Re: [PATCH v4 1/2] mm: store zero pages to be swapped out in a bitmap

From: Yosry Ahmed
Date: Wed Jun 12 2024 - 16:14:01 EST


On Wed, Jun 12, 2024 at 01:43:35PM +0100, Usama Arif wrote:
[..]

Hi Usama,

A few more comments/questions, sorry for not looking closely earlier.

> diff --git a/mm/swapfile.c b/mm/swapfile.c
> index f1e559e216bd..48d8dca0b94b 100644
> --- a/mm/swapfile.c
> +++ b/mm/swapfile.c
> @@ -453,6 +453,8 @@ static unsigned int cluster_list_del_first(struct swap_cluster_list *list,
> static void swap_cluster_schedule_discard(struct swap_info_struct *si,
> unsigned int idx)
> {
> + unsigned int i;
> +
> /*
> * If scan_swap_map_slots() can't find a free cluster, it will check
> * si->swap_map directly.
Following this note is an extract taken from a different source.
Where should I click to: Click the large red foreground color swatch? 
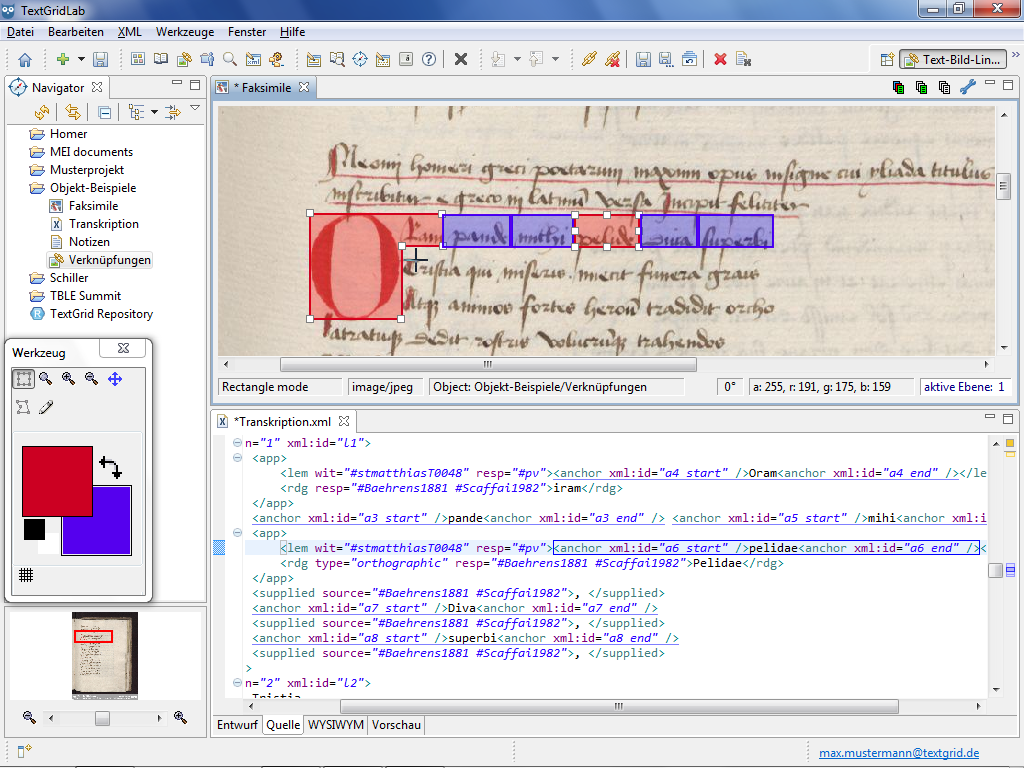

To make sure the discarding cluster isn't
> @@ -461,6 +463,13 @@ static void swap_cluster_schedule_discard(struct swap_info_struct *si,
> */
> memset(si->swap_map + idx * SWAPFILE_CLUSTER,
> SWAP_MAP_BAD, SWAPFILE_CLUSTER);
> + /*
> + * zeromap can see updates from concurrent swap_writepage() and swap_read_folio()
> + * call on other slots, hence use atomic clear_bit for zeromap instead of the
> + * non-atomic bitmap_clear.
> + */

I don't think this is accurate. swap_read_folio() does not update the
zeromap. I think the need for an atomic operation here is because we may
be updating adjacent bits simulatenously, so we may cause lost updates
otherwise (i.e. corrupting adjacent bits).

> + for (i = 0; i < SWAPFILE_CLUSTER; i++)
> + clear_bit(idx * SWAPFILE_CLUSTER + i, si->zeromap);

Could you explain why we need to clear the zeromap here?
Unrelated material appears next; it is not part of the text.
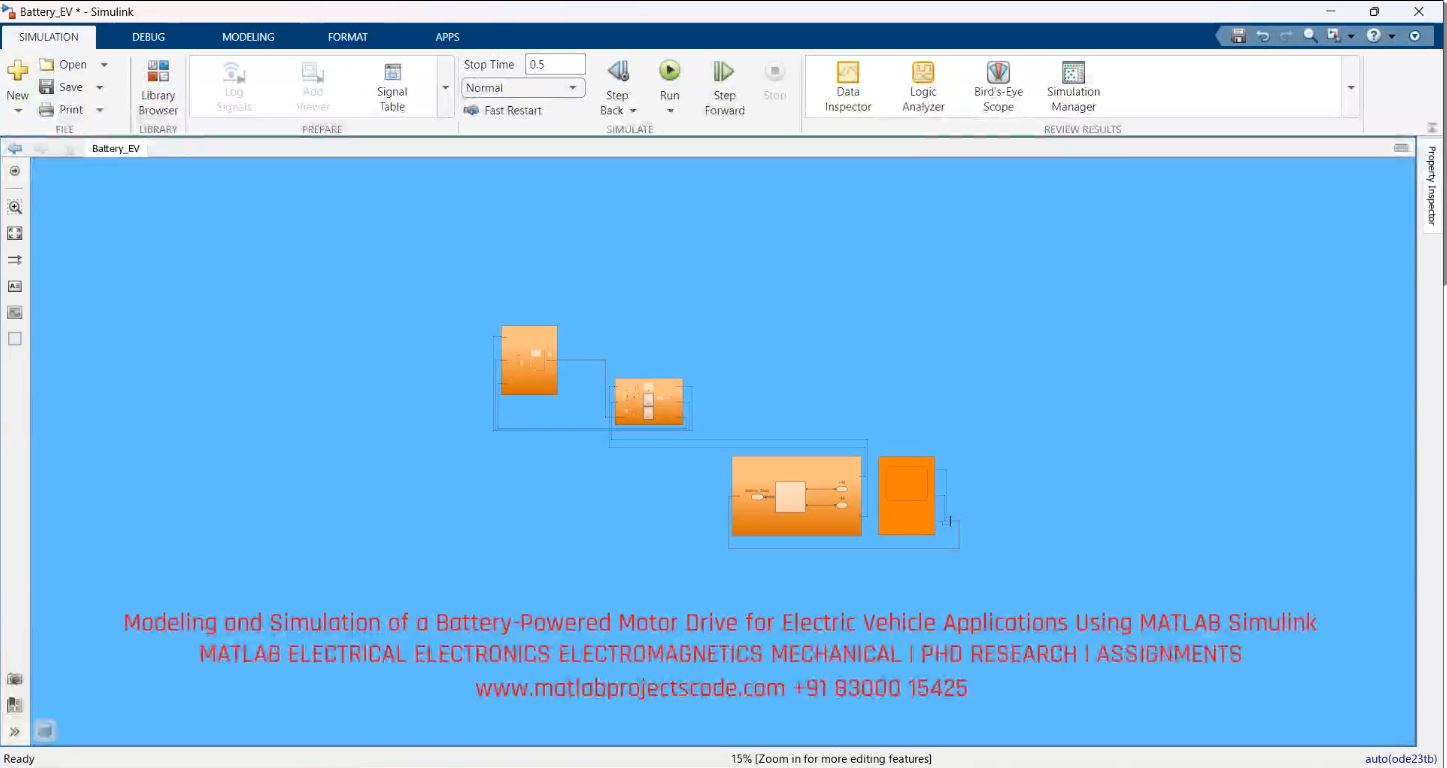Click Step Forward in the Simulate section
The image size is (1447, 768).
tap(723, 85)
swap_cluster_schedule_discard() is called from:
- swap_free_cluster() -> free_cluster()

This is already covered below.

- swap_entry_free() -> dec_cluster_info_page() -> free_cluster()

Each entry in the cluster should have its zeromap bit cleared in
swap_entry_free() before the entire cluster is free and we call
free_cluster().

Am I missing something?

>
> cluster_list_add_tail(&si->discard_clusters, si->cluster_info, idx);
>
> @@ -482,7 +491,7 @@ static void __free_cluster(struct swap_info_struct *si, unsigned long idx)
> static void swap_do_scheduled_discard(struct swap_info_struct *si)
> {
> struct swap_cluster_info *info, *ci;
> - unsigned int idx;
> + unsigned int idx, i;
>
> info = si->cluster_info;
>
> @@ -498,6 +507,8 @@ static void swap_do_scheduled_discard(struct swap_info_struct *si)
> __free_cluster(si, idx);
> memset(si->swap_map + idx * SWAPFILE_CLUSTER,
> 0, SWAPFILE_CLUSTER);
> + for (i = 0; i < SWAPFILE_CLUSTER; i++)
> + clear_bit(idx * SWAPFILE_CLUSTER + i, si->zeromap);

Same here. I didn't look into the specific code paths, but shouldn't the
cluster be unused (and hence its zeromap bits already cleared?).

> unlock_cluster(ci);
> }
> }
> @@ -1059,9 +1070,12 @@ static void swap_free_cluster(struct swap_info_struct *si, unsigned long idx)
> {
> unsigned long offset = idx * SWAPFILE_CLUSTER;
> struct swap_cluster_info *ci;
> + unsigned int i;
>
> ci = lock_cluster(si, offset);
> memset(si->swap_map + offset, 0, SWAPFILE_CLUSTER);
> + for (i = 0; i < SWAPFILE_CLUSTER; i++)
> + clear_bit(offset + i, si->zeromap);
> cluster_set_count_flag(ci, 0, 0);
> free_cluster(si, idx);
> unlock_cluster(ci);
> @@ -1336,6 +1350,7 @@ static void swap_entry_free(struct swap_info_struct *p, swp_entry_t entry)
> count = p->swap_map[offset];
> VM_BUG_ON(count != SWAP_HAS_CACHE);
> p->swap_map[offset] = 0;
> + clear_bit(offset, p->zeromap);

I think instead of clearing the zeromap in swap_free_cluster() and here
separately, we can just do it in swap_range_free(). I suspect this may
be the only place we really need to clear the zero in the swapfile code.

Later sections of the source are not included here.